When last we visited Charlie Rose, he was baffling Richard Serra by asking the artist hypothetical questions about being himself. Last night Rose had another Monumental Male Artist on the show, Jeff Koons — because, as Rose says, Koons is “having a moment.”

So much of a moment that Rose devotes his entire program to Koons. A full-museum retrospective merits nothing so much as a full 55 minutes to talk about it (by contrast, Serra got only 30). And talk about it they do! For a pretty much the entire second half of the program, Rose shows images of works in the show and Koons elaborates on them. But along the way, we are first made to become students in the Jeff Koons School of Enlightenment™.

The Jeff Koons School of Enlightenment™ begins with feelings, like the ones that Koons says he experiences when he listens to Led Zeppelin (the music played during a brief introductory look at the Whitney Museum show):

Koons: I love Led Zeppelin, Charlie. I always like the way they make me, ah, feel, like I come into contact with my feelings 

The school is about achieving success and succeeding at what you do, but still wanting deeply to do something — not just anything, mind you, but something:

Koons: Yes, it’s a tremendous platform, but at the same time, I wanna do something.

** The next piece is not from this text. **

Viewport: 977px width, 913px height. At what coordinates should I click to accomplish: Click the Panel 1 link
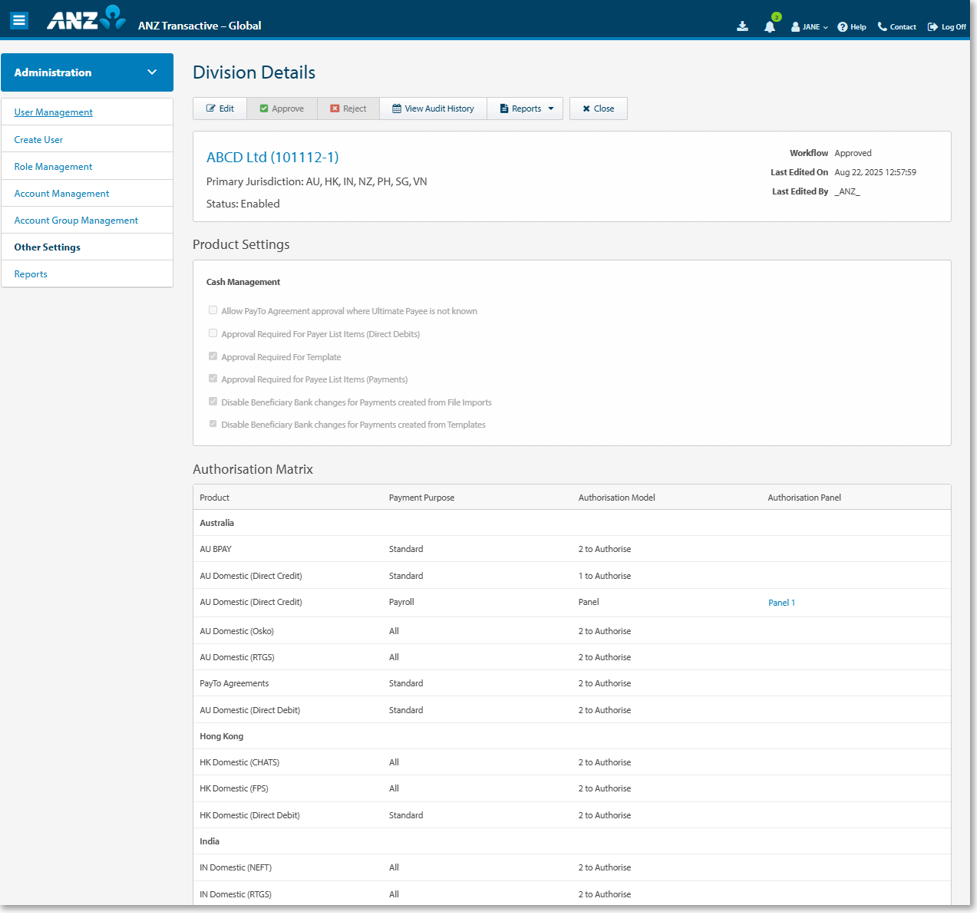781,603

I really wanna do something.

Rose: It’s not about being huge, it’s about doing something.

One of the central tenets of the Jeff Koons School of Enlightenment™ is that in the process of working up to doing something, you seek enlightenment. And when you find that enlightenment, you try to share it with others by making big, expensive art:

Koons: There’s a point where you take on a moral responsibility to your community. I mean, I’ve already learned how to feel sensation myself, and feel transcendence in my life. And automatically then you want to share that.

It’s important that this art be extremely accessible, though, because people are perfect, and your art should never make them believe anything but:

Koons: When this “Kiepenkerl” became such a failure, it freed me because I realized that it was just metaphor, and what I really cared about was people. I cared about the viewer. And they were the readymade. And people, it’s about their flaws, their perfections, that they’re perfect. … So I made “Michael Jackson and Bubbles,” I made all these works that tried to communicate very clearly to people that their own cultural history was perfect.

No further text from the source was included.